So, some reader mail:
What struck me about your editorial was that you were spending time with your family and still checking email. Is your family really that unimportant that you have to check email when you are having family time? This is a prime example of work/family balance having gone all wrong.
There are too many examples of people not knowing how to relax that they eventually succumb to a stress attack that prevents them from working again – or worse, their family loses them permanently. Perhaps it is worthwhile learning that email is like postal mail. You CAN leave it until you have finished the family time. You can also switch off the mobile phone!
Nothing – especially work – should interrupt family time. No wonder the divorce rate is so high.

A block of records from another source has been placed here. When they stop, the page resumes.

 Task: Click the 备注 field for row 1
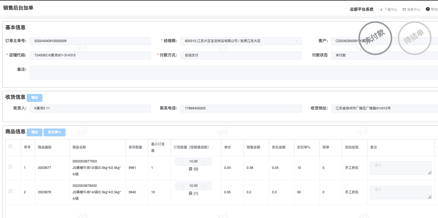pos(401,168)
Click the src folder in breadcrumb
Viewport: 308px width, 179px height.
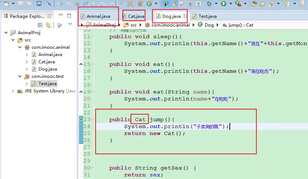(x=133, y=25)
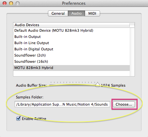148x137 pixels.
Task: Click the Audio Devices column header
Action: (71, 25)
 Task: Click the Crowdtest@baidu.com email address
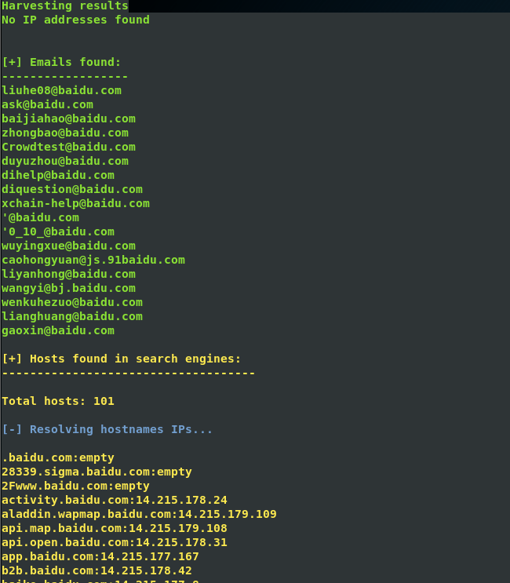point(68,147)

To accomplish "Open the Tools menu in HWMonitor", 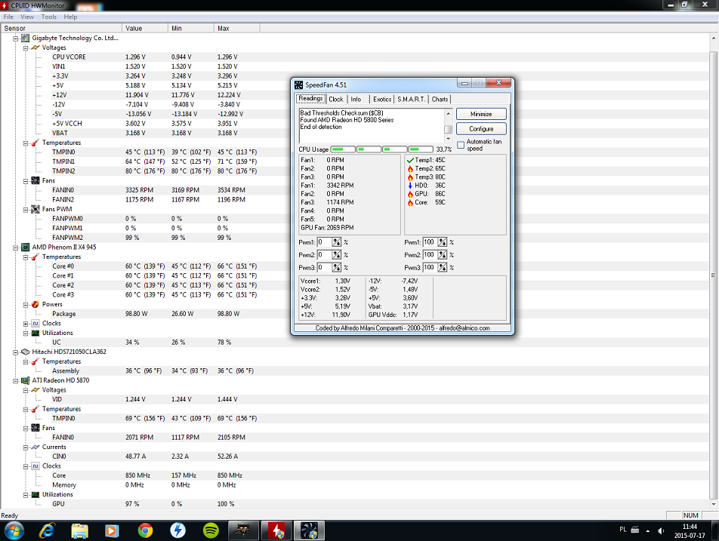I will 49,17.
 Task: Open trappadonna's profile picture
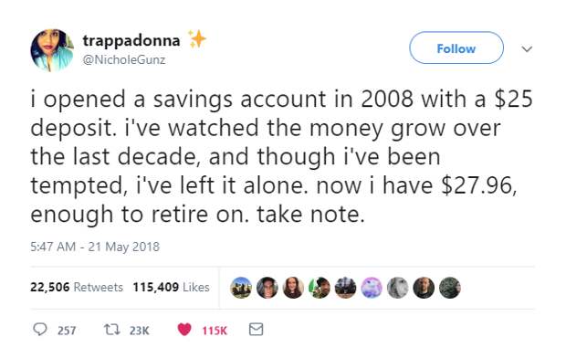[52, 50]
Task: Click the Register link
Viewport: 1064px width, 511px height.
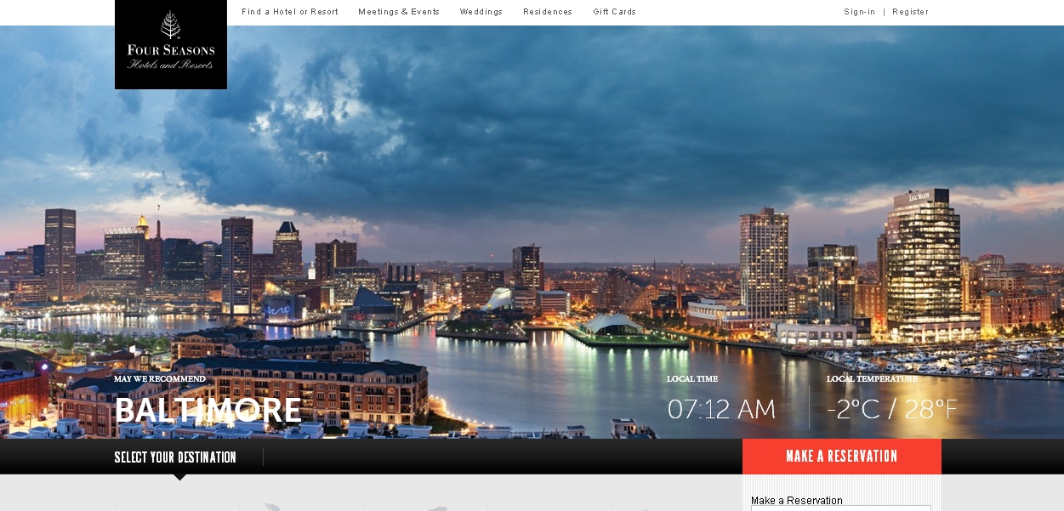Action: click(910, 12)
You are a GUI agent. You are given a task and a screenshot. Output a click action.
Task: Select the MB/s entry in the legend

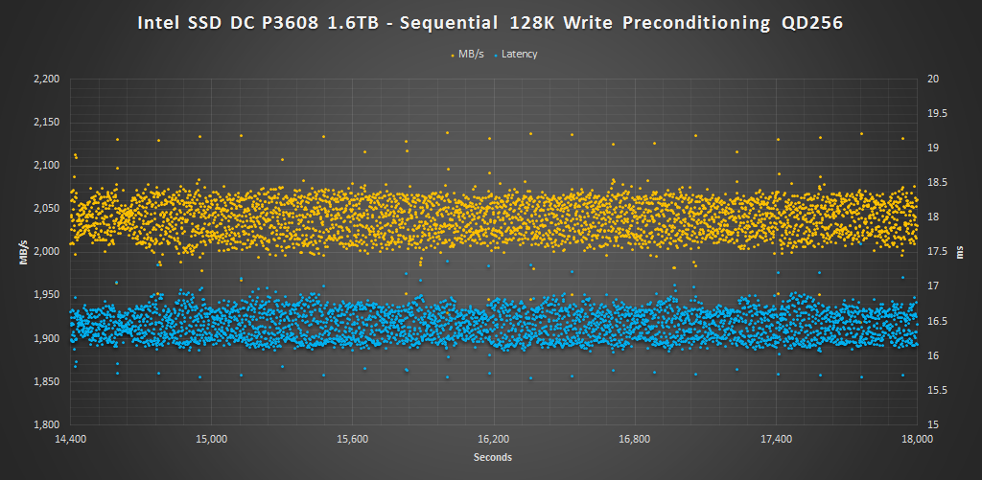point(470,55)
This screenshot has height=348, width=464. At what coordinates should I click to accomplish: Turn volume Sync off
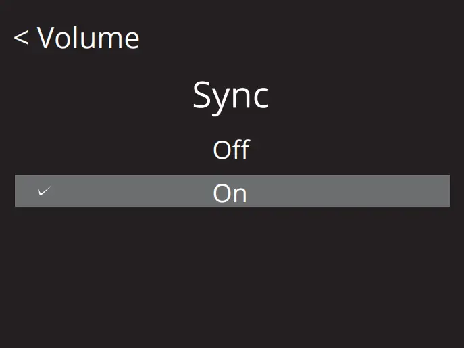(x=231, y=149)
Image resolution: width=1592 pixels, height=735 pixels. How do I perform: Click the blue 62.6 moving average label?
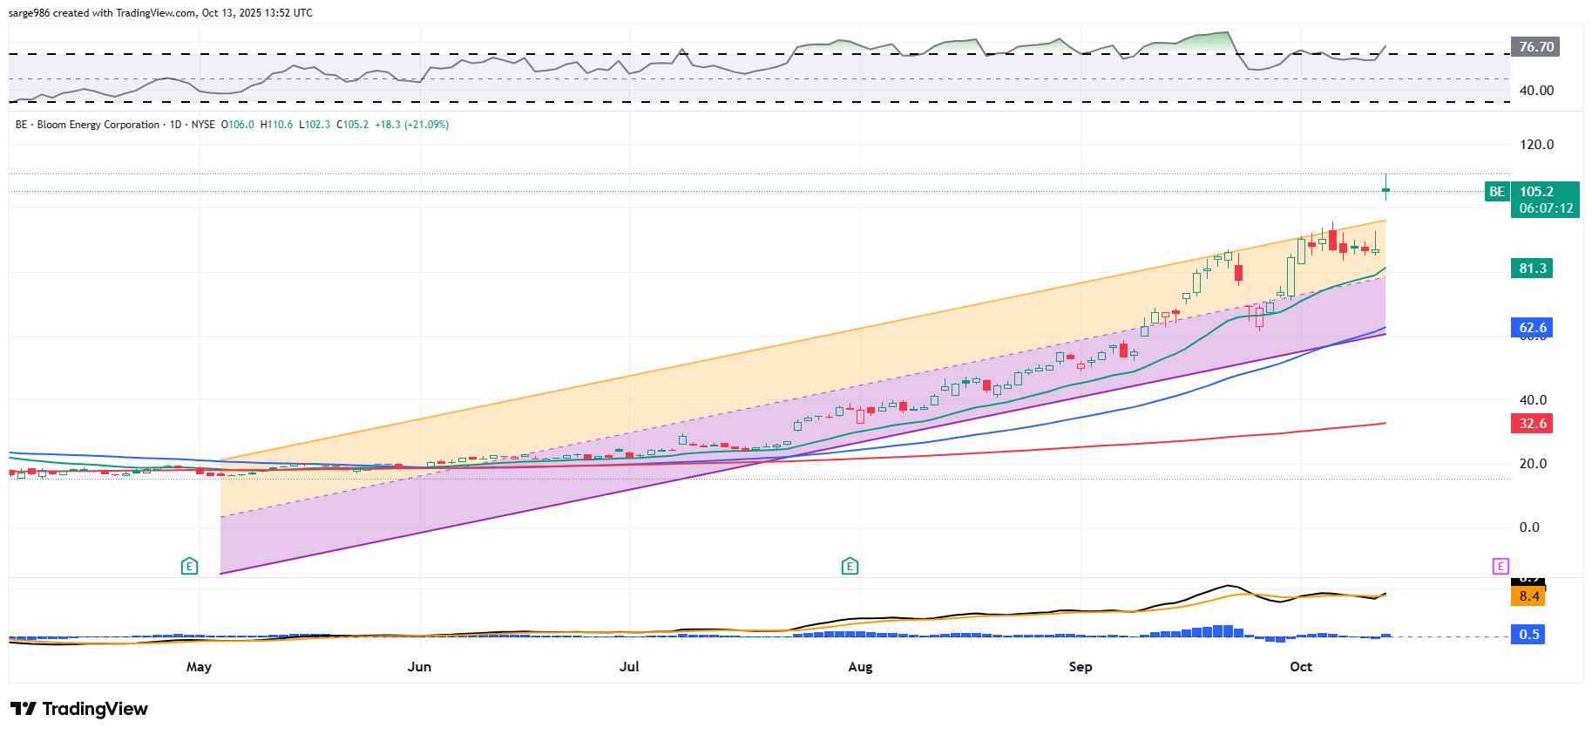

Now, of course, there’s nothing I like better than reader mail, even when it’s nosy and presumptuous. In this case, I reassured the writer that my work/life balance was just fine, and that the divorce rate here in the Robichaux family is holding steady at 0% after 11 years. I also pointed out that checking email while the kids are napping hardly constitutes vacation abuse. I didn’t bother to explain that checking email regularly is one of those quaint business practices that allows me to make it so my family can eat regularly, and that an IT support manager for a company specializing in HR communications might not understand that so well.
So, the executive summary: I love hearing from y’all, but let’s leave my family out of it, ‘kay? Otherwise I shall have to improve my work/life balance by sending my three noisy, energetic young sons to your house.